Hurricane Beryl may be a stark preview of what’s to come
![a satellite image shows the large, swirling white clouds of Hurricane Beryl in the atmosphere, with the curve of the earth visible](https://www.woodwellclimate.org/wp-content/uploads/2024/07/4096px-Hurricane_Beryl_from_the_ISS-930x620.jpg)
photo by NASA/Matthew Dominick, Public domain, via Wikimedia Commons
Hurricane Beryl may be a stark preview of what’s to come
The monster storm is a history-maker, fueled by extremely high ocean heat and proving the Atlantic season is off to an extremely active start
Hurricane Beryl’s rapid evolution from a tropical depression to a major Category 5 threat so early in the summer is raising alarms that forecasts for a “hyperactive” Atlantic storm season might be on target.

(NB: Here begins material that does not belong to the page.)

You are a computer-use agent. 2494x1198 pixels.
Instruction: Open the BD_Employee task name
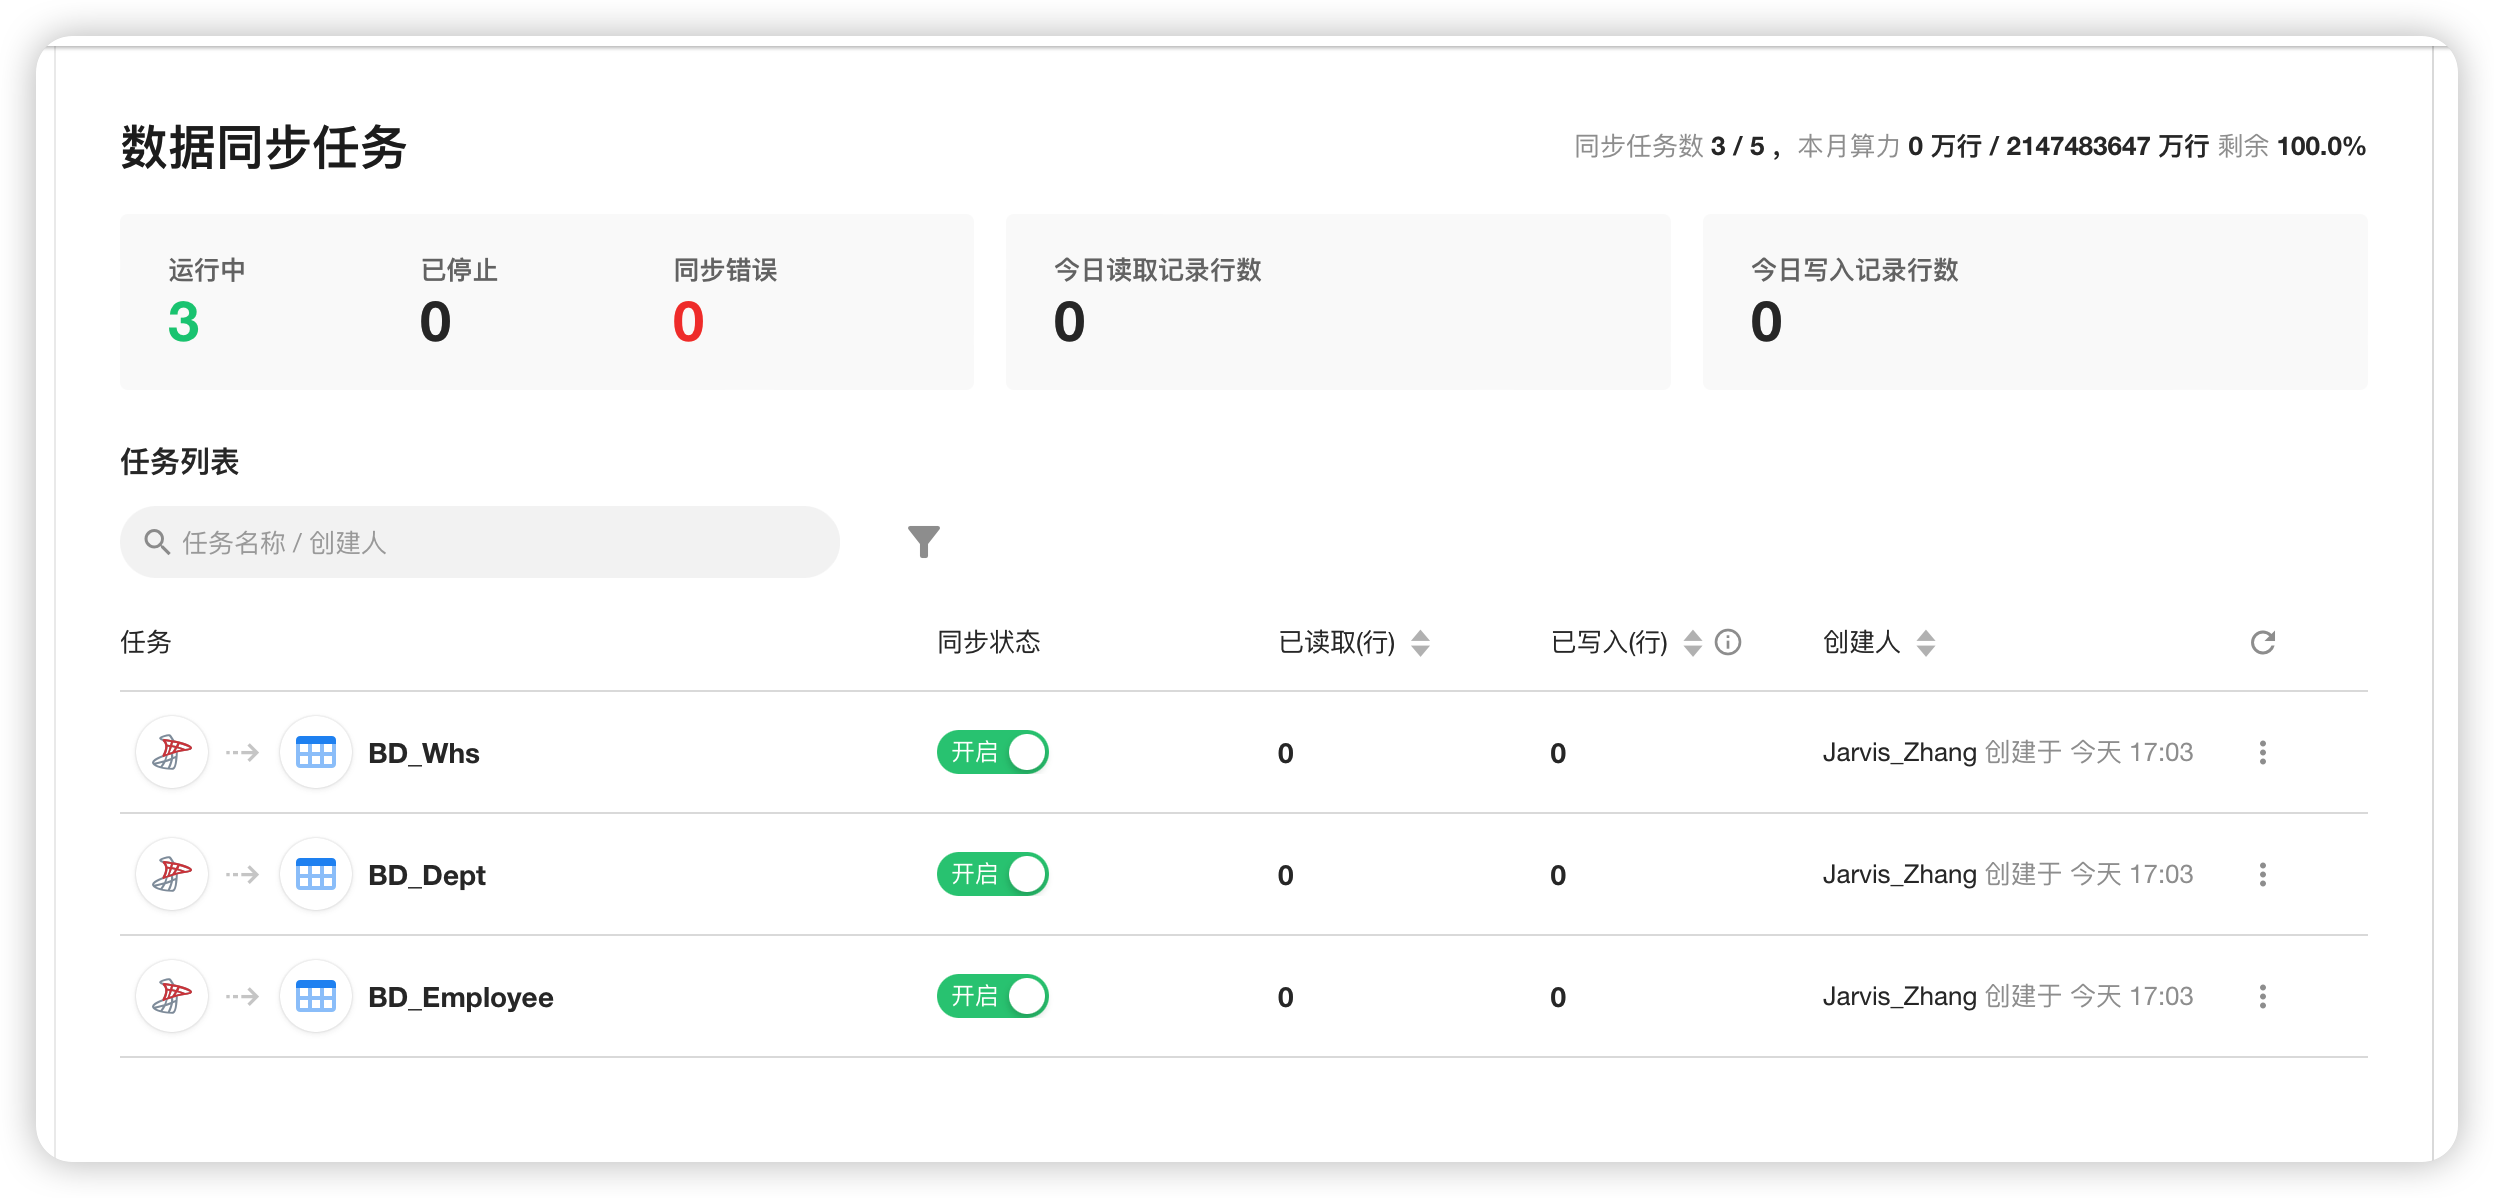[460, 997]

Late Monday, the churning Beryl escalated to Category 5 intensity, packing maximum sustained winds of 165 miles per hour — unprecedented this early in the Atlantic season, according to the National Hurricane Center. It became the strongest July Atlantic hurricane on record, surpassing the 160-mile-per-hour maximum winds set by Hurricane Emily in 2005. Before Emily, Hurricane Allen in August 1980 held the record for the earliest Atlantic hurricane clocking 165-mile-per-hour winds.